I grew up in a very Catholic country. When I was young all of my friends were Roman Catholic. However, as we grew up some of them started professing themselves as Atheists or Agnostics. As I look back I am struck by the fact that I never had friends who followed a different religion to mine. These past few months I have had an opportunity to remedy this situation
Two concepts have been resurfacing in my thoughts: ecumenism and interreligious dialogue. Two concepts that may sound very difficult to achieve but which literally refer to the dialogue either between the different denominations of the Christian tradition or between the various religions that exist throughout the world. I have to admit that I am no expert and what I am about to write is based on no formal studies but more on my own personal experience. I don’t want to go into the theological aspects of this reality as I truly believe that before this can be discussed, there is a much more fundamental need for a humanistic approach to this dialogue.
During this year, as part of my Jesuit formation, I was assigned to help out with the Jesuit Refugee Service (JRS). For this mission, I was specifically sent to help in a school program, which aims to facilitate the encounter of Italian children either with refugees or with people who profess a different religion to their own. Therefore, once or twice a week I accompanied a refugee or a person of different faith to different schools throughout Rome.
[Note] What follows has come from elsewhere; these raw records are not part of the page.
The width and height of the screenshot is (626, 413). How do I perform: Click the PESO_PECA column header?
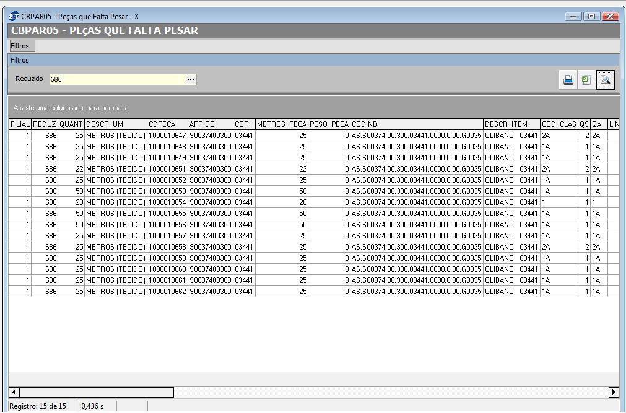click(329, 124)
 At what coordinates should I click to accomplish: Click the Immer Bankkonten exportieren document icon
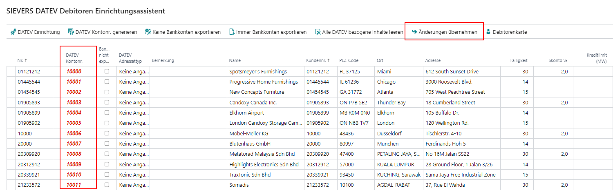point(232,32)
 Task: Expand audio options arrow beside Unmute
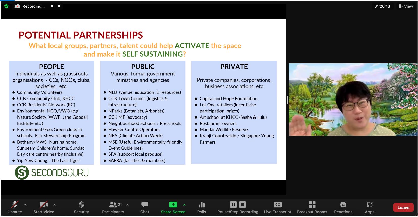coord(25,205)
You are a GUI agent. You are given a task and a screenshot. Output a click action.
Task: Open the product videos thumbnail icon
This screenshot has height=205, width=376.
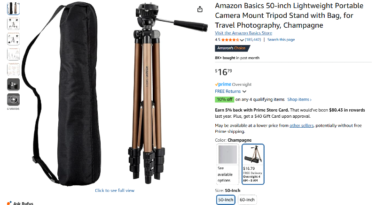point(13,99)
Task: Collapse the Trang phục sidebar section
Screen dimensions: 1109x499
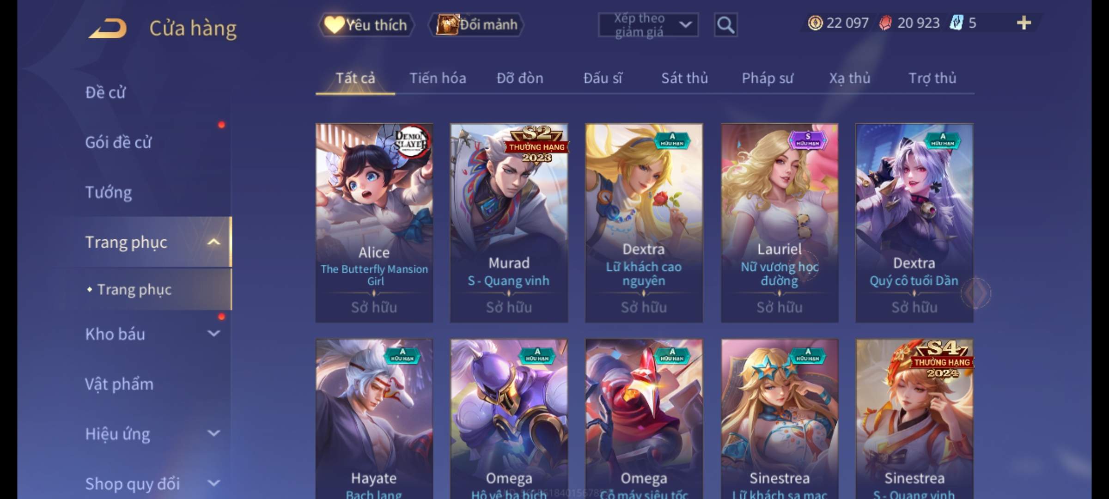Action: [x=213, y=242]
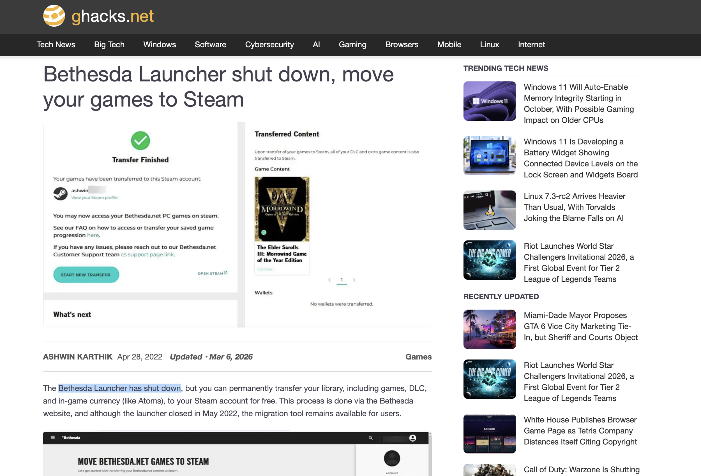Screen dimensions: 701x476
Task: Open Miami-Dade GTA 6 article thumbnail
Action: click(x=490, y=329)
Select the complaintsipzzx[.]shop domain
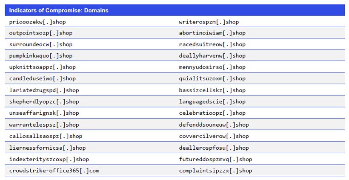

We usually encountered very eager young adolescents who were happy to miss their usual class in order to meet us. These meetings have helped me to reflect a lot on the need of ecumenism and interreligious dialogue and more importantly it was an opportunity for me to get to know the persons who I accompanied.
If we take a quick glance at Europe, a continent which was once considered to be Christian is now packed with various Christian denominations, the so called monotheistic religions (Judaism and Islam), as well as Indian religions such as Hinduism, Buddhism, Jainism and Sikhism. Probably this list doesn’t cover all the faiths that cohabit this land.
We live in a world where the concepts of diversity and pluralism of ideas are seen as values. And rightly so. We might have friends who either profess themselves to be atheist or belong to other Christian religions or belonging to another religion completely. The more time passes, the more this diversity and pluralism of religion will increase due to the always growing number of people migrating from one country or continent to another.
It is becoming a reality that is surrounding us and we ought to take account of it. Speaking with other religions is not easy because it forces us to get out of our comfort zones. It forces us to enter a world which we don’t know very well and in which we are probably going to make mistakes. But I am sure of one thing. We will come out of this encounter enriched.
So why should we do ecumenism and interreligious dialogue? I have found out a threefold answer to this question. Firstly, speaking with other faiths will help us to get to know them. To get to know their traditions, feasts and what is important for them in their daily life. It helps us to get rid of ignorance and misconceptions. Secondly, becoming more accustomed to different traditions will help us respect the individual in his or her difference, which in turn will help us create a better world. Thirdly, (this is always surprising for me) the fact that getting to know the faith of the other also help us in deepening the knowledge of our own faith.
I know that Ecumenism and interreligious dialogue isn’t easy but I also know that it’s an amazing journey, one which has lead me to call Susanna and Alessia (Jews), Rifat and Serife (Muslims), Gugliermo (Buddhist) and Eugenia (Christian Orthodox) my friends.